87. Get Lifted, John Legend (2004)
I’ve been kinda disappointed with John Legend since this album, because this one’s so much fun, and has so much weird energy to it. “Used To Love U” is a fuckin’ blast of a rock song, and “Alright” is the coolest tough-guy posturing song I can think of. The ballads get a little sappy after the album wears on, but the first half is damn near perfect. And “Ordinary People” is still goddamn untouchable for contemporary piano ballads.
86. Be, Common (2005)
If Kanye West retired to just be Common’s producer after this album, that’d have been all right by me. And I love Kanye West. Common’s always been good at supressing his ego in the name of making great music, and he really nails it here. “Faithful”, where John Legend and Bilal spend the last verse riffing on the hook while Common gets out of the way, is a perfect example of that Walter Payton-style “act like you’ve been there before” attitude from an MC.
85. Beautiful Freak, Eels (1996)
You know, I didn’t even like this album when it came out. I thought the “Life is hard / so am I” song was, like, really immature when I was sixteen. I was way less mature a few years later, though, and anyway I got past some of E’s weird jokes to find the really simple, pretty, and powerful songs behind them.
84. Porgy & Bess, Miles Davis (1958)
Totally a my-dad thing. This is probably his favorite Miles Davis album, because he made it a point to introduce it to me ahead of anything other than Kind of Blue. This is a really subtle album, even when they’re doing major pop smashes like “Summertime” and Gil Evans’ orchestra is in full swing. It’s understated in ways that a lot of Miles Davis albums from the same era aren’t, and I think that’s why I like it.
83. Summerteeth, Wilco (1999)
Man, Jeff Tweedy was so good once.
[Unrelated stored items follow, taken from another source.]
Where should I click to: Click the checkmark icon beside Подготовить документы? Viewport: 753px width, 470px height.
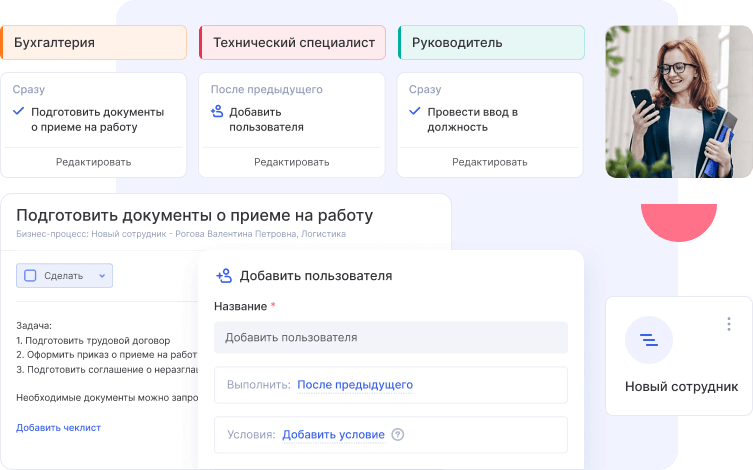(x=18, y=112)
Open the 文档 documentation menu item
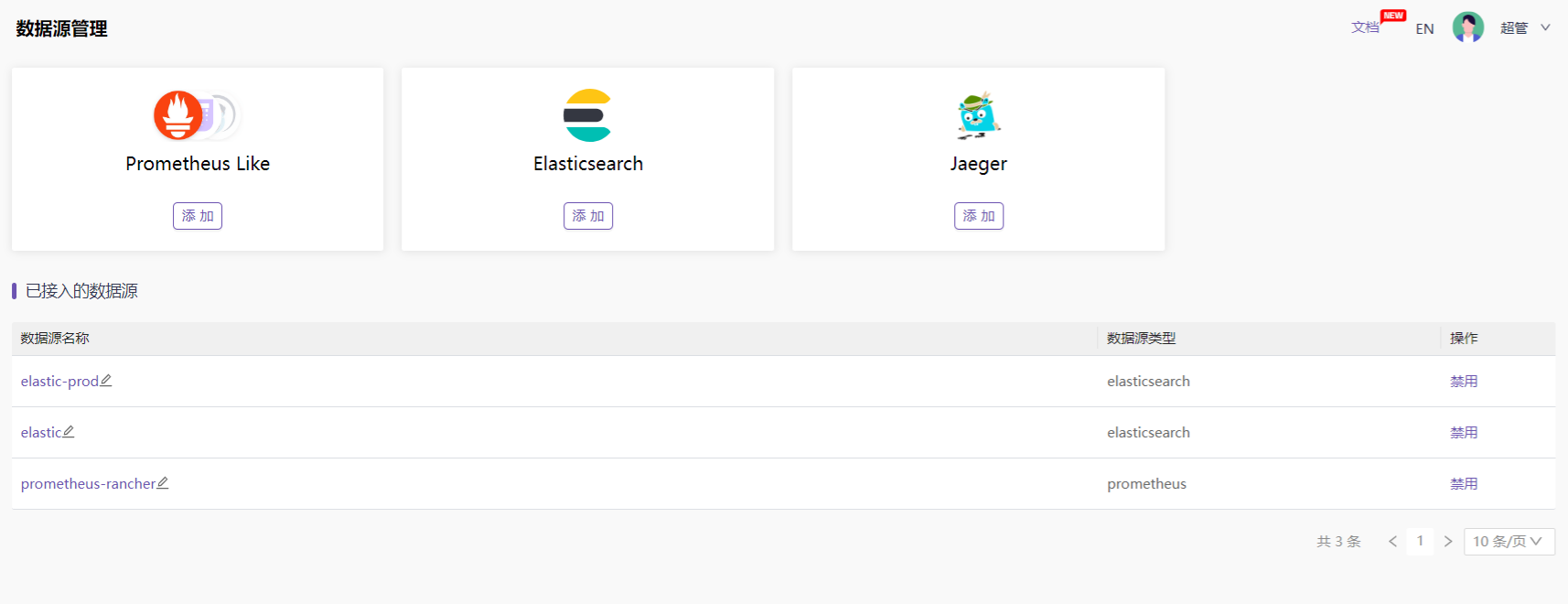The image size is (1568, 604). [x=1365, y=27]
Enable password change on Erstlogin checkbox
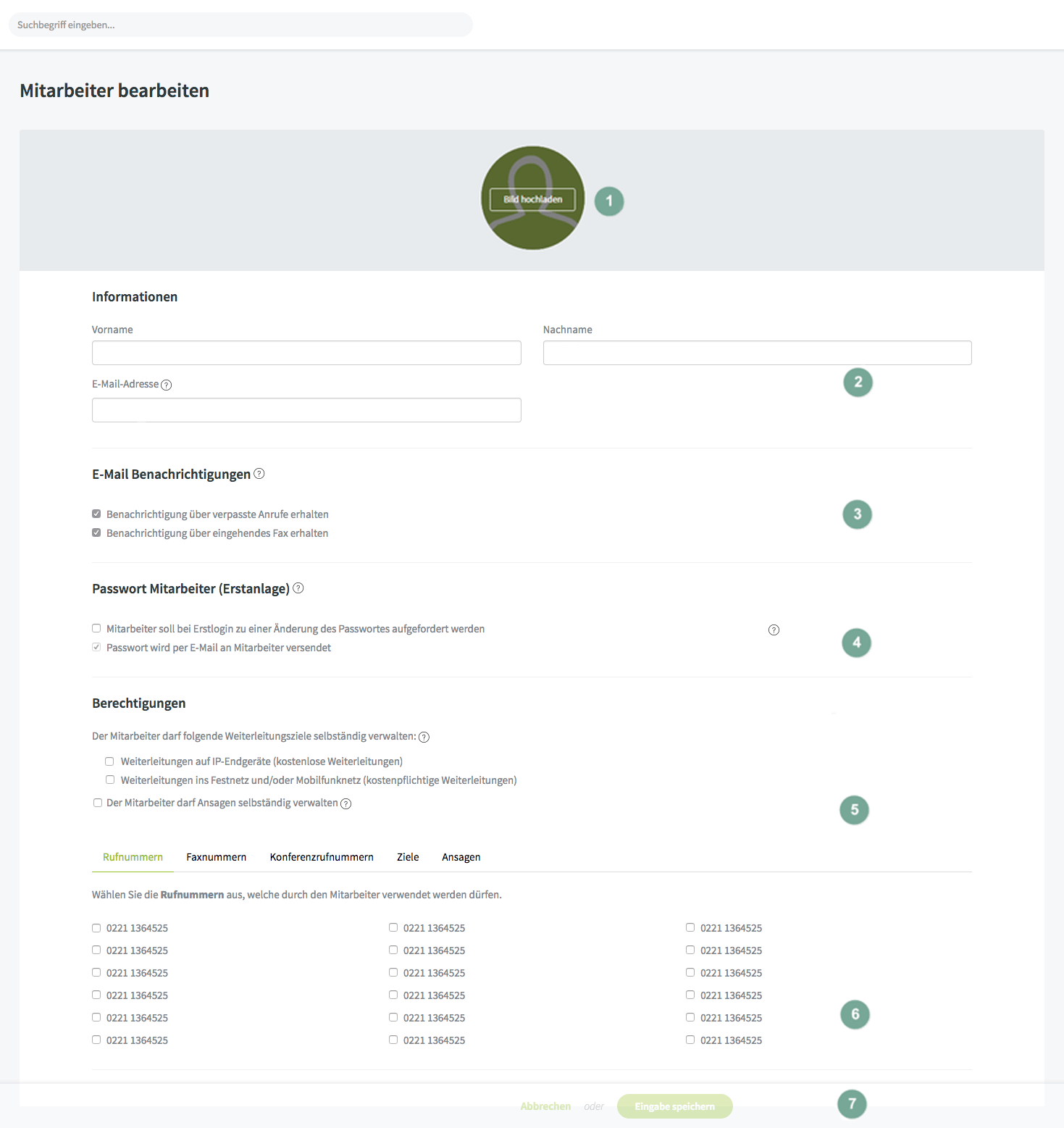Screen dimensions: 1064x1128 (96, 628)
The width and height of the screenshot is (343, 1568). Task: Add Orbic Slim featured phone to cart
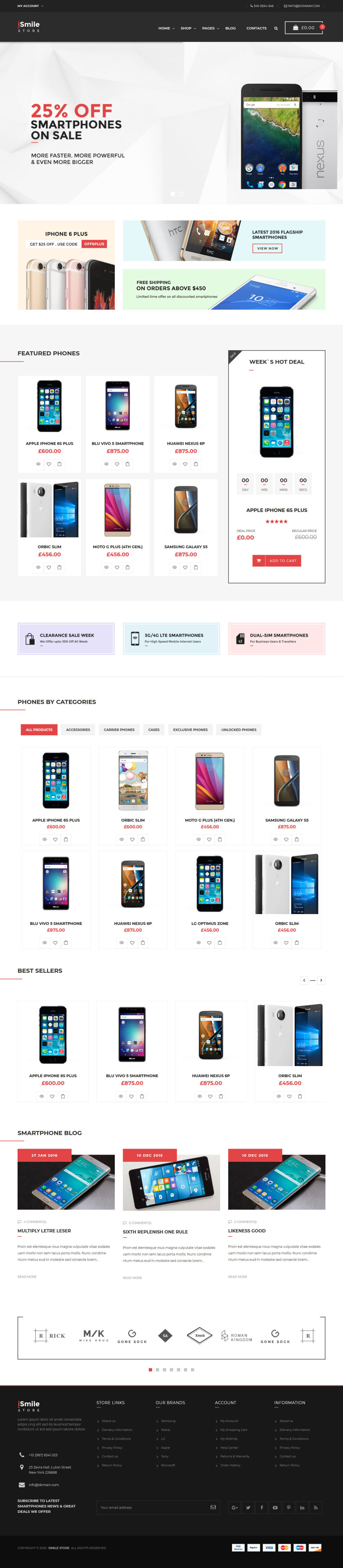point(60,567)
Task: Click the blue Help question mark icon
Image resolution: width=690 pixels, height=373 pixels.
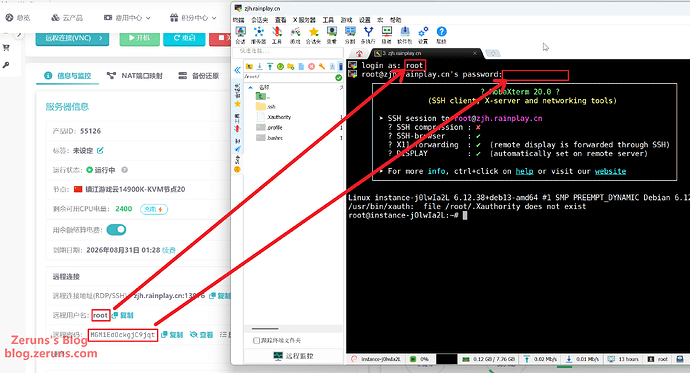Action: point(441,35)
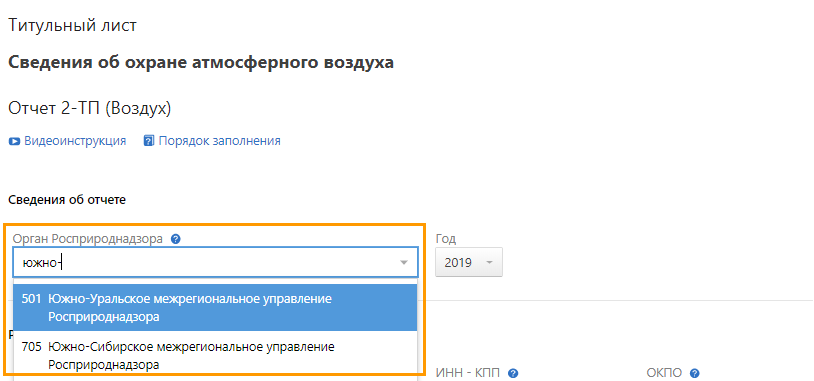Show help for Орган Росприроднадзора field
The image size is (814, 381).
coord(175,239)
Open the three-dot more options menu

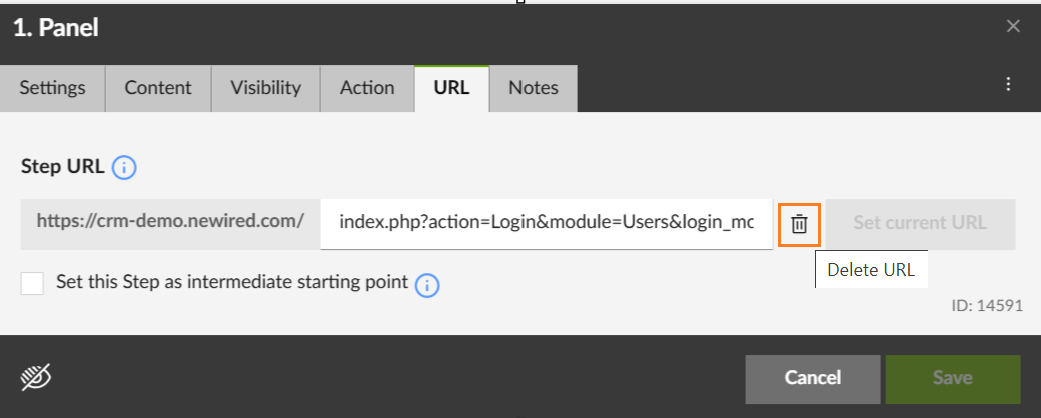(1008, 85)
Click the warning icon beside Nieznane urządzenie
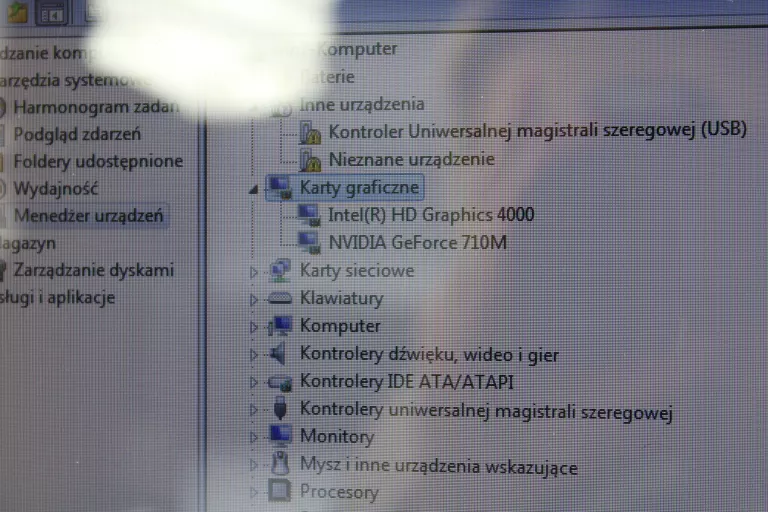Image resolution: width=768 pixels, height=512 pixels. point(311,159)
Maybe this album should be way higher, but I never listened to it as much as I did Being There or Yankee Hotel Foxtrot. But I just clicked over to it and played “She’s A Jar”, and I know that “Shot in the Arm” is next, and maybe I could skip “We’re Just Friends”, but then “I’m Always In Love” will be on, and I kinda think I’ll be listening to Summerteeth for the next forty-five minutes.
82. Paul’s Boutique, The Beastie Boys (1989)
Hey, it’s high school! Still fun, and still majorly impressive. I’m pretty sure I could rap this whole album, beginning to end, without missing a single verse. Maybe a single line.
81. The Soft Bulletin, The Flaming Lips (1999)
Every time I hear that opening guitar sound on “Race for the Prize”, I’m nineteen again. I love that every song on this album is about superheroes. I love that it’s really sad while still being about superheroes, and being generally optimistic. I don’t think anyone’s written a better song about major, traumatic loss than “Suddenly Everything Has Changed” ever.
3 responses so far ↓
1 Adam // Jun 7, 2009 at 11:15 am
Awesome. I applaud your decision to include new stuff.
Here’s a link to Paige’s top 100:
http://www.flux-rad.com/2006/06/26/my-favorite-albums-evar-100-91/
dan Reply:
June 9th, 2009 at 8:58 am
Thanks. When are you doing one?
–d
2 Adam // Jun 9, 2009 at 10:28 am
I tried, and gave up! Maybe I’ll give it another shot.